My love for literature (and my degree) eventually led me into a career as an English teacher at a high school in downtown Dallas, Texas. This love soon gave way to a genuine love for my mostly Hispanic students and the challenges they faced not only as adolescents, but as first and second generation immigrants struggling to adapt to a new culture. My desire to help them led me to a love and passion for the educational process, in turn leading me (over the course of a decade) to educational treatises like Rousseau's Emile, Vygotsky's Thought and Language, A.S. Neill's Summerhill, and Freire's Pedagogy of the Opressed. As I began to relinquish my desire to control curriculum, behavior, and outcomes in my classroom, my students became more engaged and successful in pursuing their own educational aims and goals.

By this point, new ingredients were quickly taking over the stew, changing its texture and flavor -- but Christianity still lay frozen at the bottom, where it had been left ten years ago at the conclusion of my college years. In fact, I had a hard time now reconciling the free, progressive, and open-source approach I had enjoyed in the classroom with the rigid, traditionalist, hierarchical methods I encountered even in my own relatively young, denominational church.

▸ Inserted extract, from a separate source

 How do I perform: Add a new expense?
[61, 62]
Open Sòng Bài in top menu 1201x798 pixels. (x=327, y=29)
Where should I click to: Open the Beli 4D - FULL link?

Somehow, I didn't think John Dewey would have been impressed with the typical Sunday morning, sermon-centric, one-way worship service as a vehicle for teaching much of anything.

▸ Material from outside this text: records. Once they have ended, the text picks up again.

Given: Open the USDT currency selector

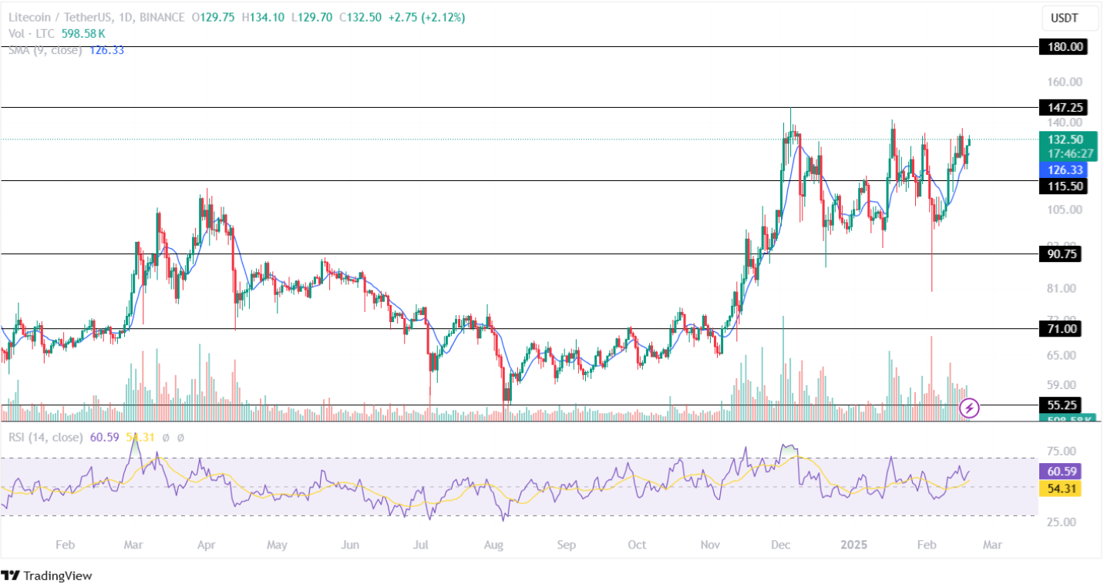Looking at the screenshot, I should point(1063,18).
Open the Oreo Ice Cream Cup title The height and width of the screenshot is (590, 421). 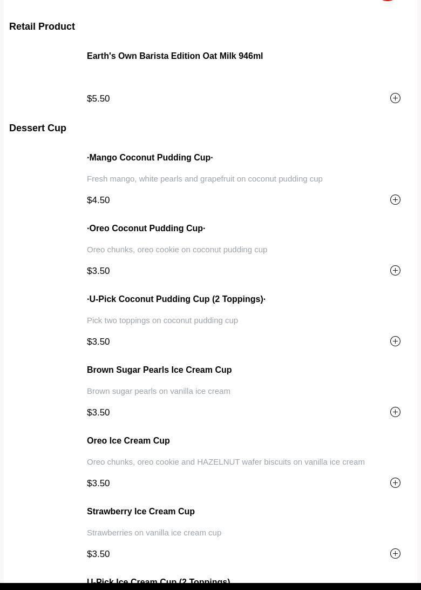[x=128, y=441]
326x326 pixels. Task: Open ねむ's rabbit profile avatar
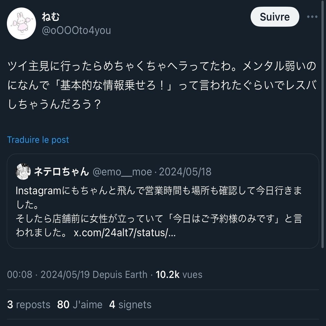click(21, 23)
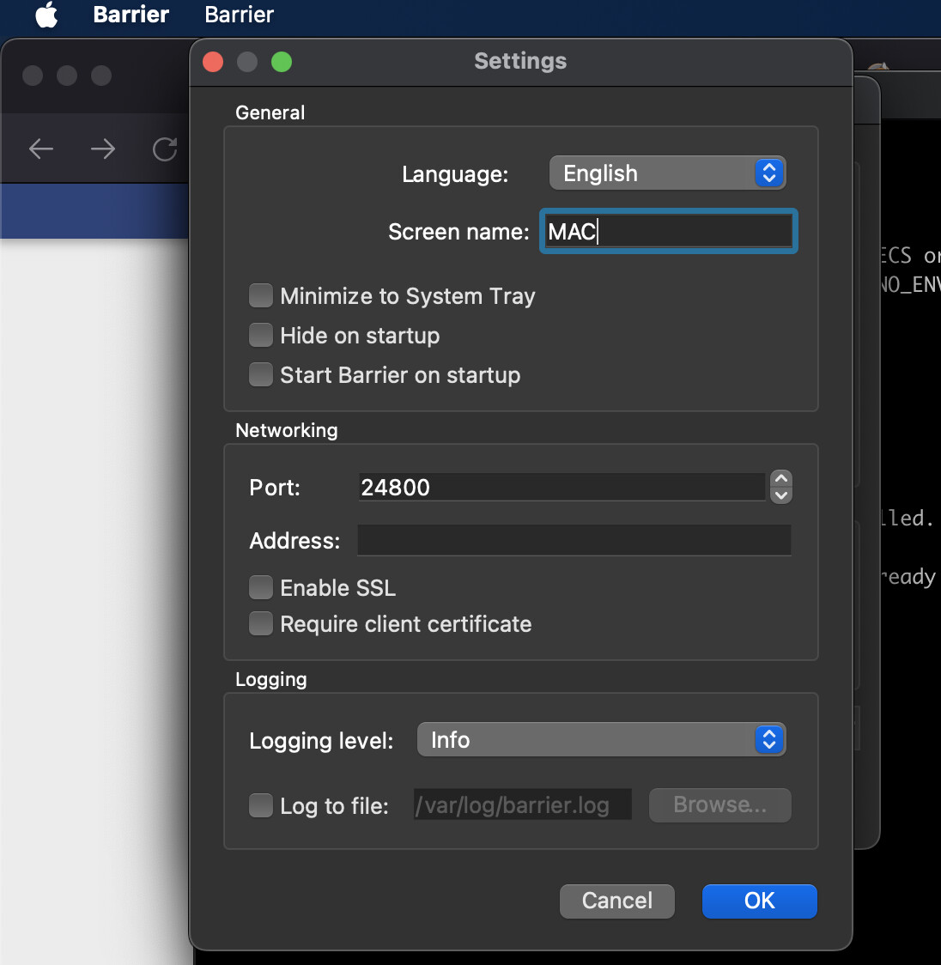This screenshot has width=941, height=965.
Task: Expand the Logging level dropdown
Action: 601,740
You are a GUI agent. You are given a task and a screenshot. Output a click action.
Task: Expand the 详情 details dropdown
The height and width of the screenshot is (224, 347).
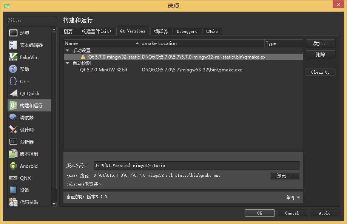293,197
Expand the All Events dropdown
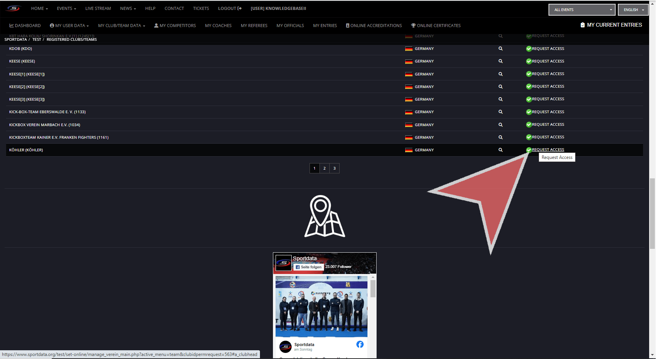656x359 pixels. [x=582, y=10]
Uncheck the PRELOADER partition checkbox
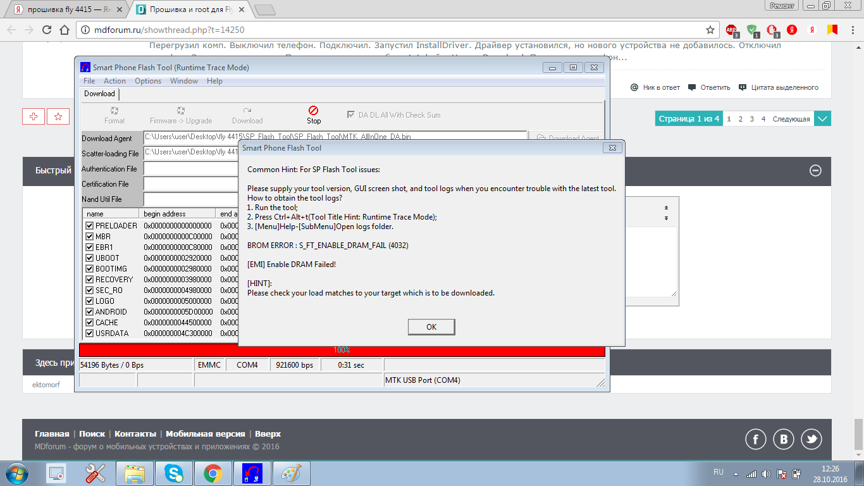The width and height of the screenshot is (864, 486). coord(89,226)
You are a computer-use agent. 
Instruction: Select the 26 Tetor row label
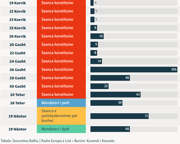[x=18, y=103]
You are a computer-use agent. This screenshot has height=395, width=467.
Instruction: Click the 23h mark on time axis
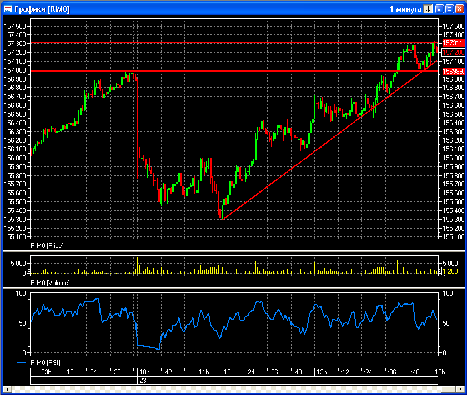(x=46, y=372)
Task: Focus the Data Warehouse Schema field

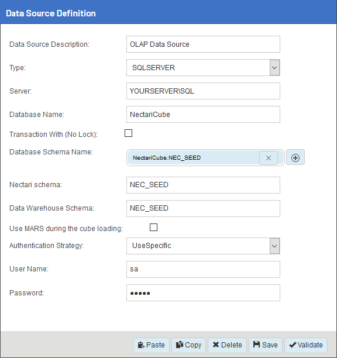Action: coord(203,208)
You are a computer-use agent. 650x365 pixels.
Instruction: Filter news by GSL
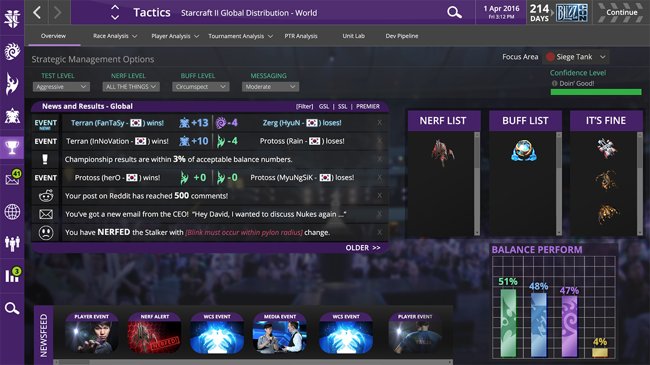click(324, 107)
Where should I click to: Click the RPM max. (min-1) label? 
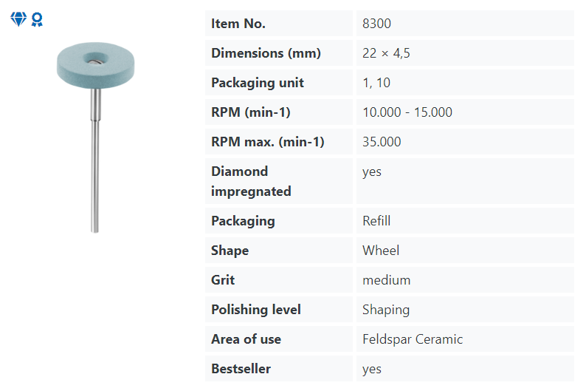[x=268, y=142]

So I accepted a job with my church as a youth director, pledging to help others develop in their faith while I was still relatively stagnant in my own. In the process of exploring just how this might be done, I came across Kenda Creasy Dean and Ron Foster's The Godbearing Life, and its call to make formation less driven by programs, and more by relationships. I also began to participate in the emerging church conversation, through various books and correspondences. In these two streams of thought, I began to find expression and purpose for my own identity as a Christian again. During this time, I also welcomed a son and a daughter into the world, an event that daily brings new perspectives on everything from education and formation to mortality, beauty, and divinity. When my three-year-old son asked me one day, "Daddy, is Jesus God?" I resisted the temptation to kill his curiosity and exploration with a perfunctory "Yes," instead asking him, "What do you think, son?" I'm grateful for the opportunity, as a parent, to stand back and let my children chart their own course of spiritual formation, relegating myself to the role of resource, advocate, and example, rather than instructor, task-master, or enforcer.

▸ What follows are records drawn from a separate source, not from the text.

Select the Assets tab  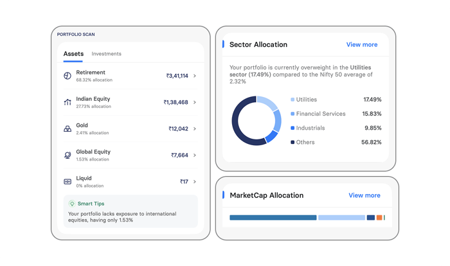pos(73,54)
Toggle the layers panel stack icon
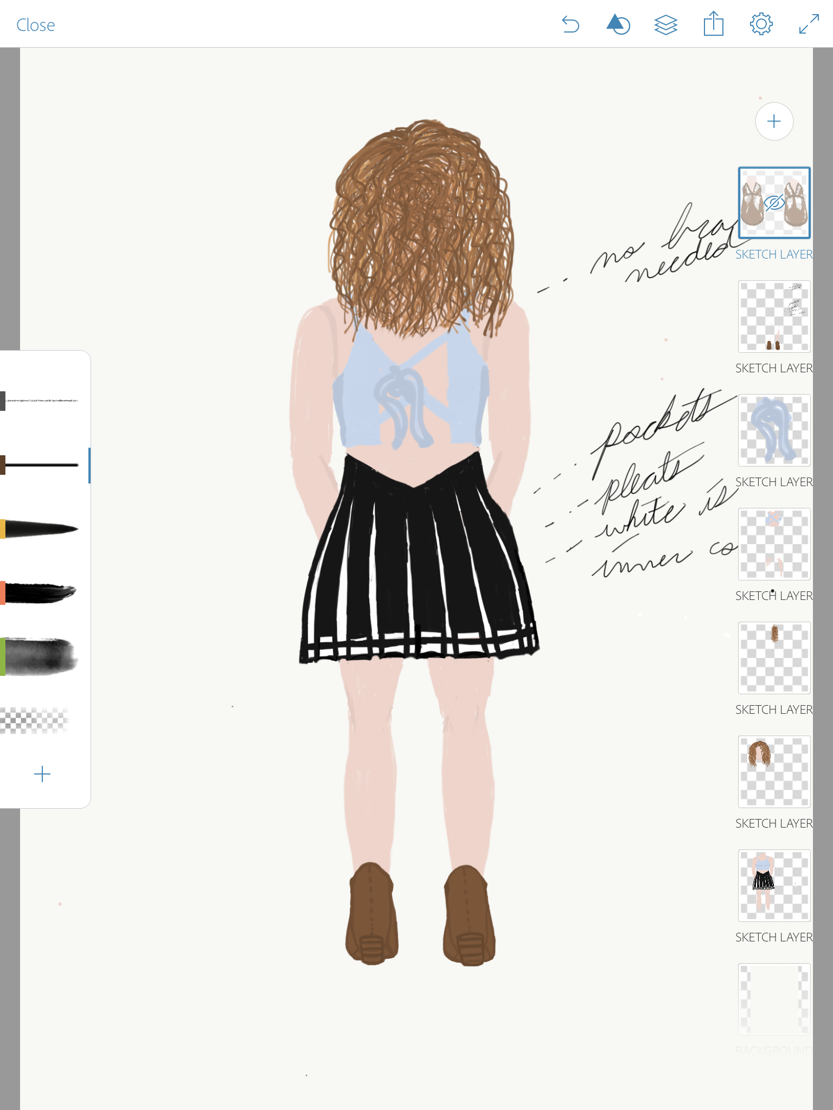The height and width of the screenshot is (1110, 833). tap(665, 25)
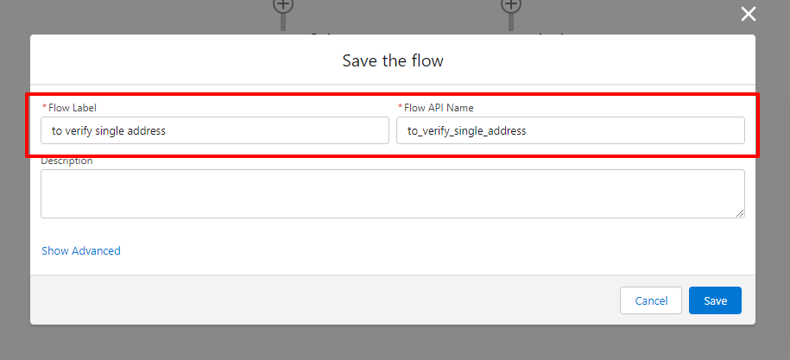Image resolution: width=790 pixels, height=360 pixels.
Task: Click the Flow Label field caption
Action: click(x=73, y=108)
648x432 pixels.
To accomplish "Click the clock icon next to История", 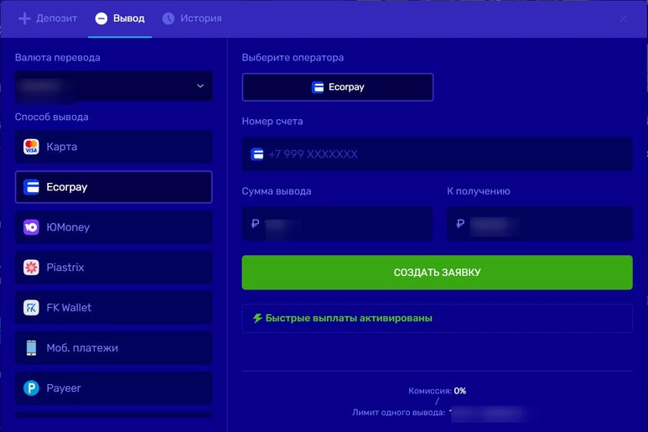I will point(168,18).
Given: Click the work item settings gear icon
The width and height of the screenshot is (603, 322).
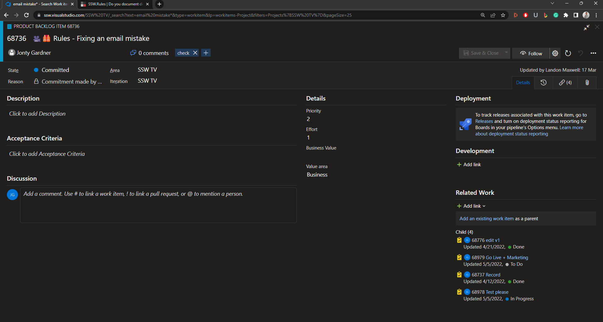Looking at the screenshot, I should (555, 53).
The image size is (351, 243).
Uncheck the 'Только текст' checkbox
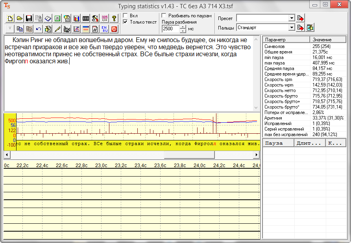(x=125, y=22)
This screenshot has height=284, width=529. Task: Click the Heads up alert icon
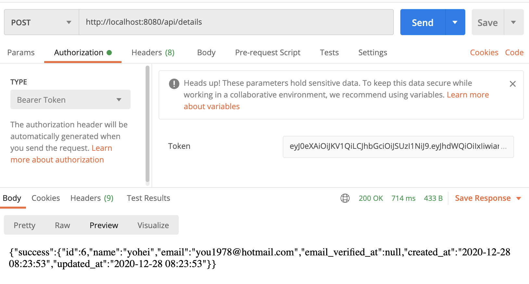point(174,84)
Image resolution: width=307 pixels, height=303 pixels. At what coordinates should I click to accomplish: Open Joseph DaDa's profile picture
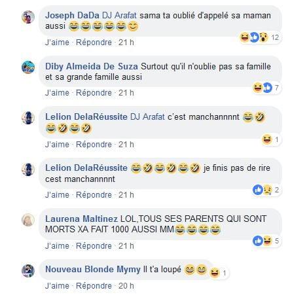click(x=28, y=17)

My spiritual re-awakening culminated in my decision to attend seminary, which, of course, presents a familiar challenge: I have placed myself in the hands of an institution (a very old one, at that) with a structured approach to education and formation, an externally imposed curriculum, and pre-determined ideas about what outcomes are desirable in an M.Div student. My hope is that -- as with my time at Oral Roberts University -- these things will come in equal measure with relationships, opportunities, and unexpected twists. For all of it together is the "stuff" of education and formation, both for Christians and for human beings. Some experiences nourish more than others, while some experiences form us in reaction to and against them. Often the formative experiences we pursue deliberately produce good and expected results, while sometimes those we didn't plan for produce sweet or spicy surprises that challenge us in unexpected ways. Everything goes into the stew-pot. Whether the contributions come from me, from my family, or from my seminary community, I'm not worried. There is plenty of room in this stew pot for more.